Task requirements
Two lines in the listing below mark the span: one contains "Click the 2.225 support line axis tag" and one contains "Viewport: 1568px width, 667px height.". Reproduce both of them and everything between, exactly.

Material shown
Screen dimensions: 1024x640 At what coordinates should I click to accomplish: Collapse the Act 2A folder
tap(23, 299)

...

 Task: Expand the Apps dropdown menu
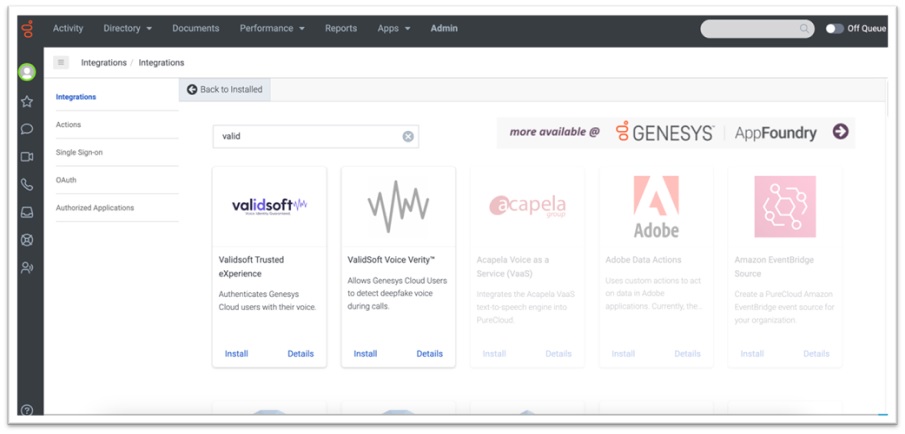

...

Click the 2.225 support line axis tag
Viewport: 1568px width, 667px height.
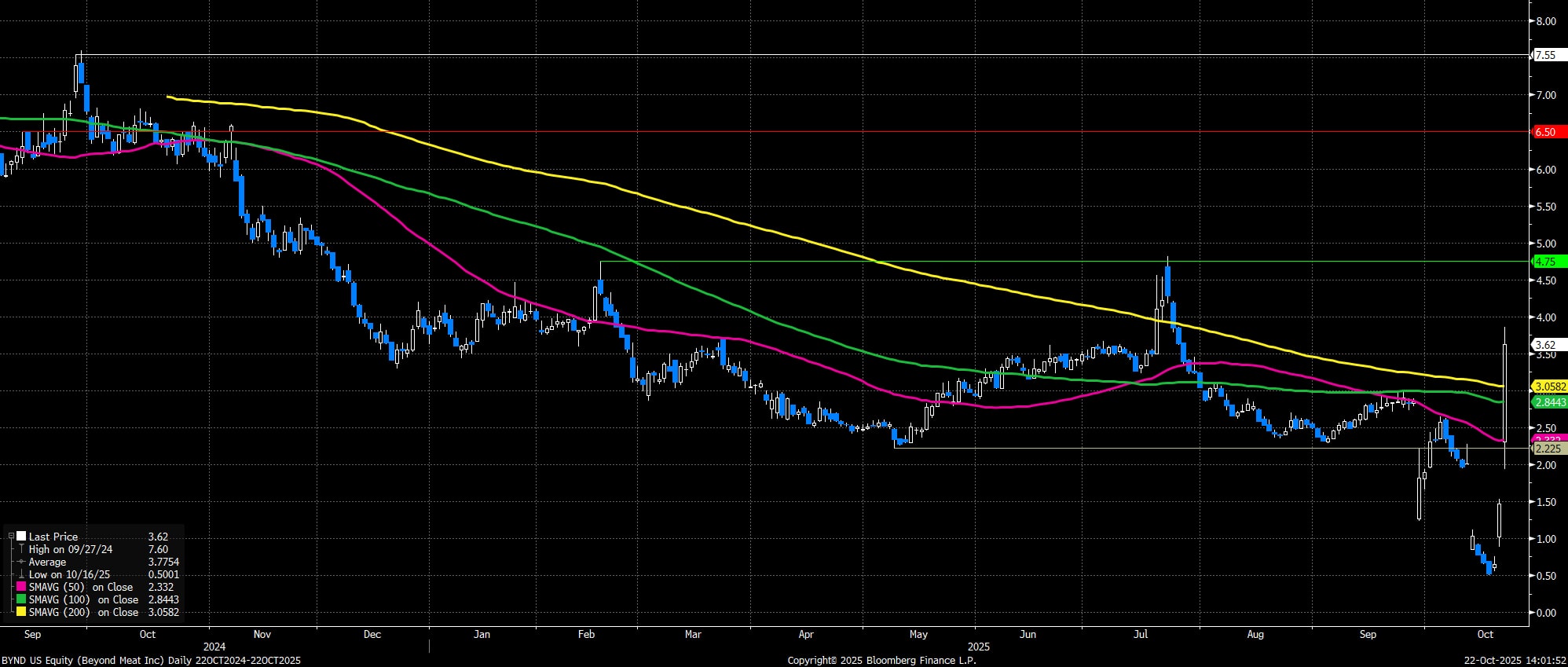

Answer area
Click the 2.225 support line axis tag
Viewport: 1568px width, 667px height.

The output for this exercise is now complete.